今回のこの企画、とても楽しみにしていた。僕には恥ずかしながらロマンポルノの終盤10年くらいをコンスタントに見続けたという自負がある。あの情けない気分は見た人でなくてはわからない。劇場に入る瞬間の暗い気分、3本見た後のもっと暗い想い。生きているのがつらくなるほど、人生を無駄にしている気分。でも、10本に1本くらい見てよかった。と思わせてくれる作品に出合えた時の快感、自分は決して間違ってはいなかったのだ、なんてそんな大げさな気分になる。あの後ろ暗さ。今回、どんな形で「日活ロマンポルノ」がよみがえるのか、ワクワクしていた。それだけにほんとなら5本とも見たかった。なのに、結局これしか見れなかった。なのに、唯一見たこの映画がこれでは残念としか、言いようがない。

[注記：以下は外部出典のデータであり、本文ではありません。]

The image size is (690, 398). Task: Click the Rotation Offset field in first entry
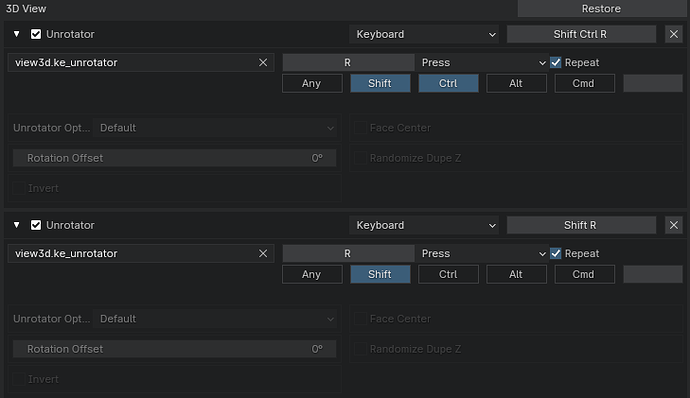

だいたいロマンポルノなのだから、せめて2本立で、上映してくれたならよかったのに、と思う。(今の時代3本立ては望めまい)それなら2本は見れたのだ。低予算で上映時間も短いのだから、それを1本ずつで上映しなくともいいじゃないか、と思う。これってなんか詐欺みたい。条件だけがロマンポルノのまねで、上映は今の映画のまま。
しかも、もっと作家主義の作品なのかと思っていたら、なんかとてもゆる~い映画で、あまり必要性の感じられないポルノシーンをいっぱい入れた安直な作品で、これがリブートなのかと思うと、がっかりする。(ほかの4作品はそうじゃなかったのかもしれないが)過去のロマンポルノの傑作に匹敵するくらいのものを5人の監督が作る、というのが本来のねらいだったはずなのに、これでは形骸化された似非ロマンポルノでしかない。
この作品は、今回監督たちの中で唯一ロマンポルノの現場を知る中田秀夫だからなのかもしれないが、確かにこれはロマンポルノ風の作品にはなっている。だけど、だからこそ、そこがつまらないというのはどういうことか。
話がゆるすぎて、あまりに締まりがない。お花の師匠と弟子の話なんていうのもなぁ、と思う。あまりリアリティのない映画で、嘘くさい。今の時代にこういうものをわざわざ作る意味はない。こんな中途半端な映画を、ロマンポルノの再生として提示されても無残なだけだ。見終えてなんだか悲しい気分になった。